Edición norteamericana de 'Limónov', de Enmanuel Carrere.

Edición norteamericana de 'Limónov', de Enmanuel Carrere.

Podría ser un buen principio, ¿pero se construye algo en una sociedad que, todavía, al menos en Occidente, prefiere los sistemas democráticos? Ese es el reto que provoca Limónov. Aunque existe otra interpretación: sólo quiso ser un “escritor loco”, como él mismo pronosticaba en sus últimas entrevistas con periodistas. Sólo pretendió vivir la vida, y aprovechar las oportunidades que se le iban presentando, con la obsesión por el sexo y el riesgo. Sin embargo, y aunque mantuvo una relación extraña con Putin, ora para destacar su firmeza, ora para tacharlo de un elemento más en un conglomerado con diferentes niveles de poder, Limónov mantuvo ese espíritu ruso que sigue siendo un gran desconocido, por muchas novelas que hayamos analizado de sus grandes autores, y, en particular, Tolstói.

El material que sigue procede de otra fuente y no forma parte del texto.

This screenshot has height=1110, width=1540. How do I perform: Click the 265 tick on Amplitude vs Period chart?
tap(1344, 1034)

Cuando accedió al poder Gorbachov, e inició la apertura hacia no se sabía qué en aquel momento, cuando esos mismos burgueses franceses alababan a Gorby, Limónov gritaba que el jefe de la Unión Soviética no estaba ahí para “gustar a periodistas occidentales gilipollas”, sino para “darles miedo". No le gustó al autor de El libro de las aguas (sus memorias, escritas en prisión) que la Unión Soviética acabara dejando su poder en territorios conquistados con la “sangre de veinte millones de rusos”.

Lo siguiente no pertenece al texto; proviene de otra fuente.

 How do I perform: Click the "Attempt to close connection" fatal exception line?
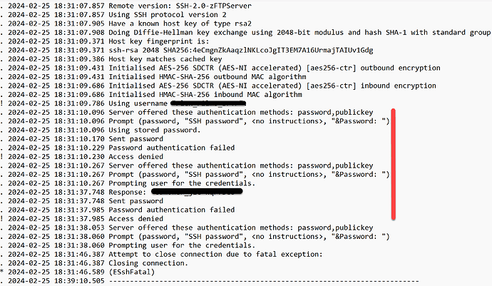161,255
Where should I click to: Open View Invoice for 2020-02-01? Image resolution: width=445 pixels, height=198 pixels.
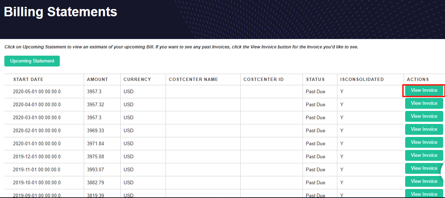point(424,129)
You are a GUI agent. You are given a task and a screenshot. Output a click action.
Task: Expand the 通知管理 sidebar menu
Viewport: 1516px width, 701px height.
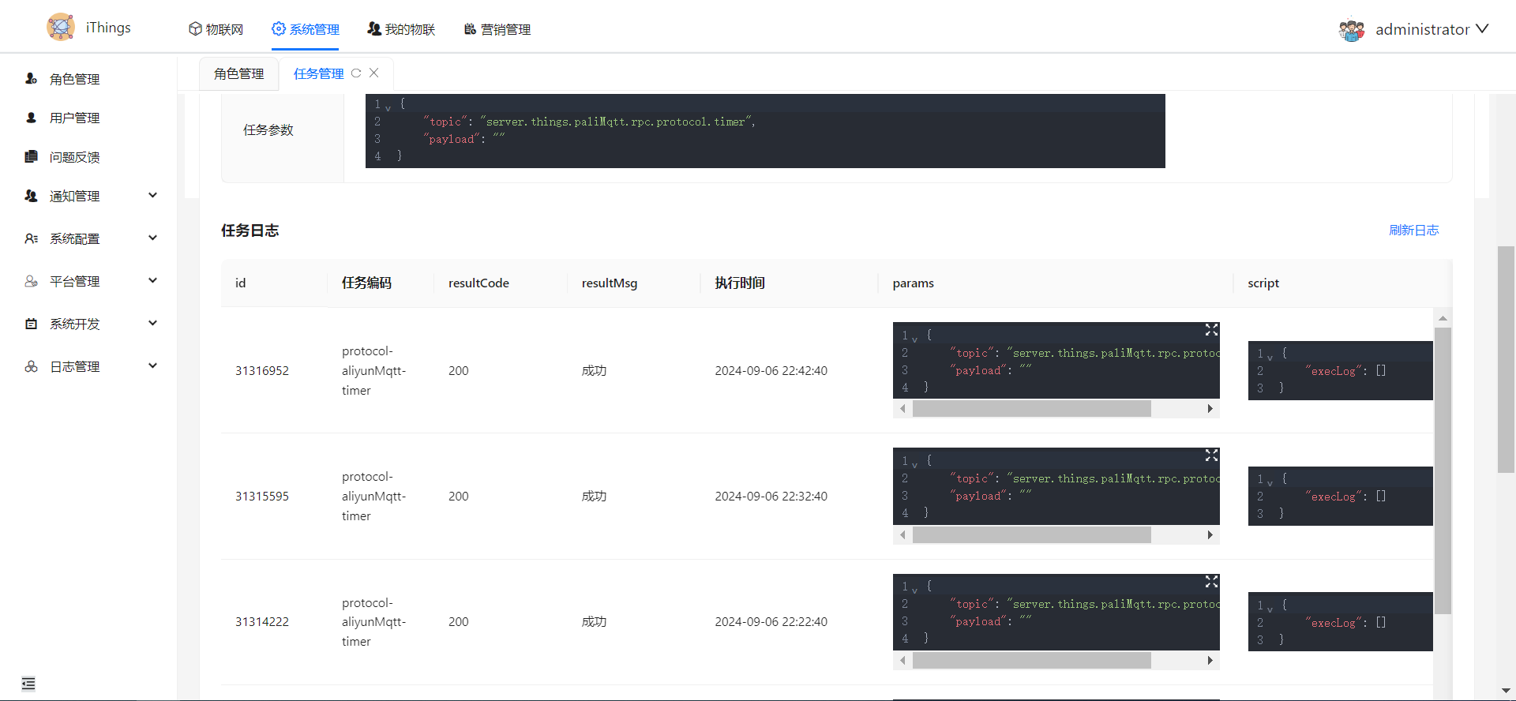click(152, 196)
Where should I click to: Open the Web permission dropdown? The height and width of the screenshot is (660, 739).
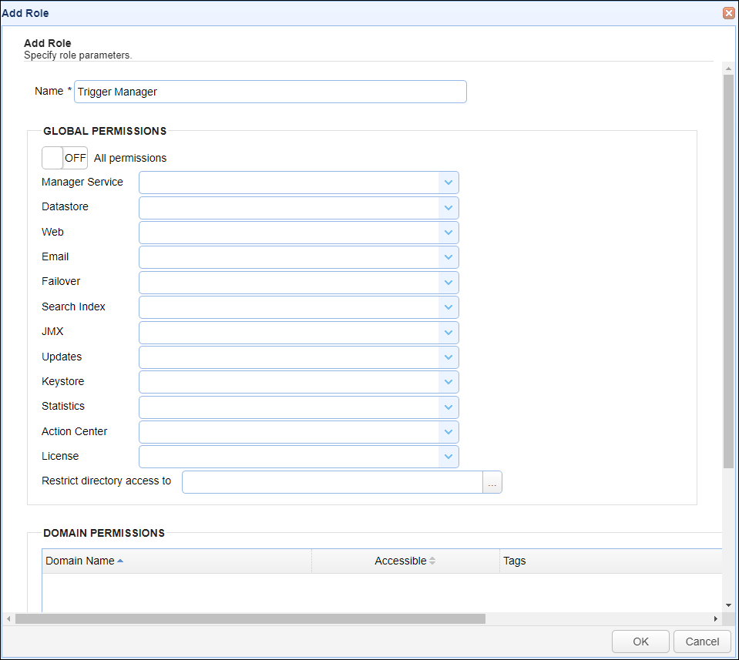tap(448, 233)

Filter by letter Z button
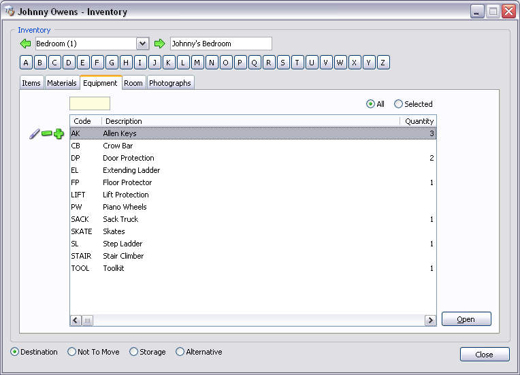pyautogui.click(x=383, y=63)
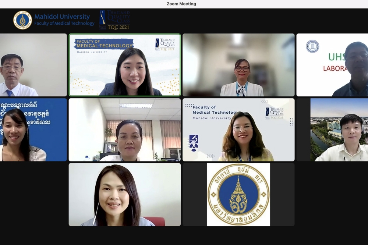Select the Mahidol emblem profile picture tile
The width and height of the screenshot is (368, 245).
(238, 194)
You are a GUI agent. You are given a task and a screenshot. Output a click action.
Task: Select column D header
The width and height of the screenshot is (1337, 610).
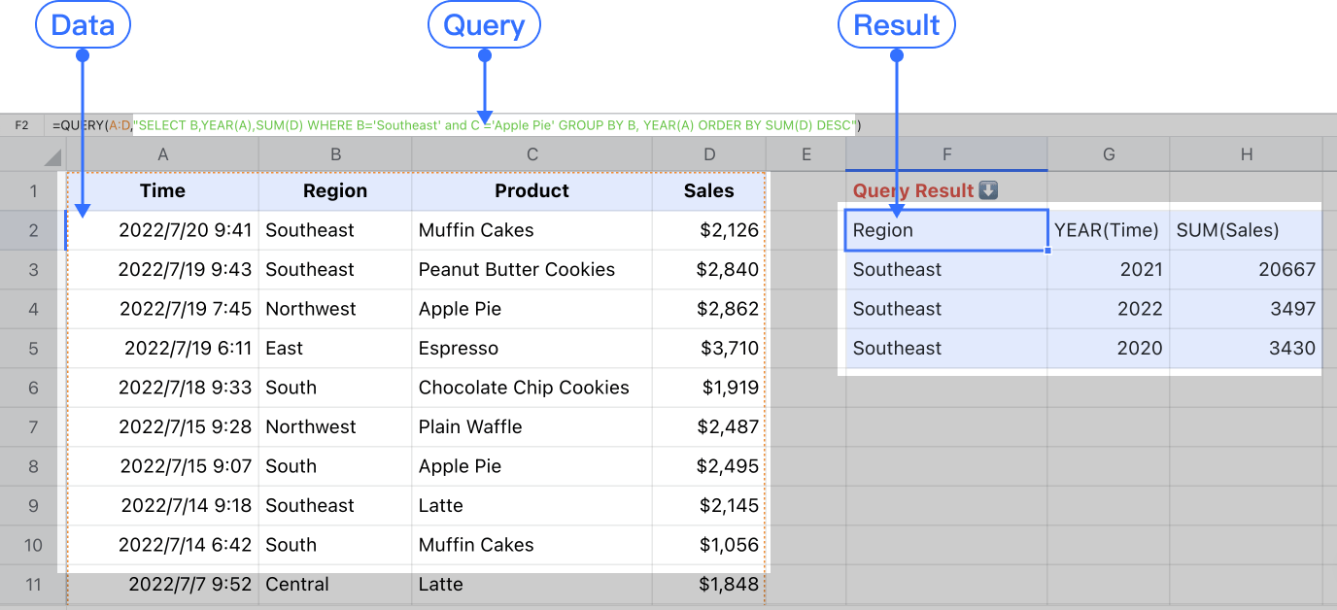tap(709, 154)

Porque lo que ofrece Limónov es ese mensaje sobre Rusia, que ha alimentado con inteligencia –para sus intereses– el presidente Putin: ¿Ha sido Occidente consciente de esa relación, tras la caída del muro de Berlín, y la presión que ejerció para que los países del Este acabaran en la órbita de la OTAN?  

Ha muerto Limónov, hijo de un chequista, que nació en Járkov (Ucrania, 1943), un tipo que fue capaz de llamar “viejo gilipollas” a Solzhenitsyn, que había sido expulsado de la Unión Soviética el mismo año que él. Un escritor que se reía de Brodsky, y que se dejaba sodomizar por enormes negros en el Nueva York violento de los setenta. Muere un espíritu libre que mantiene una llama atractiva todavía para muchos, la del radicalismo nacionalista, sea para provocar, para mirar al mundo de una forma singular o por puro esteticismo, hasta el punto de llegar a disparar contra otros seres humanos en Croacia y Bosnia.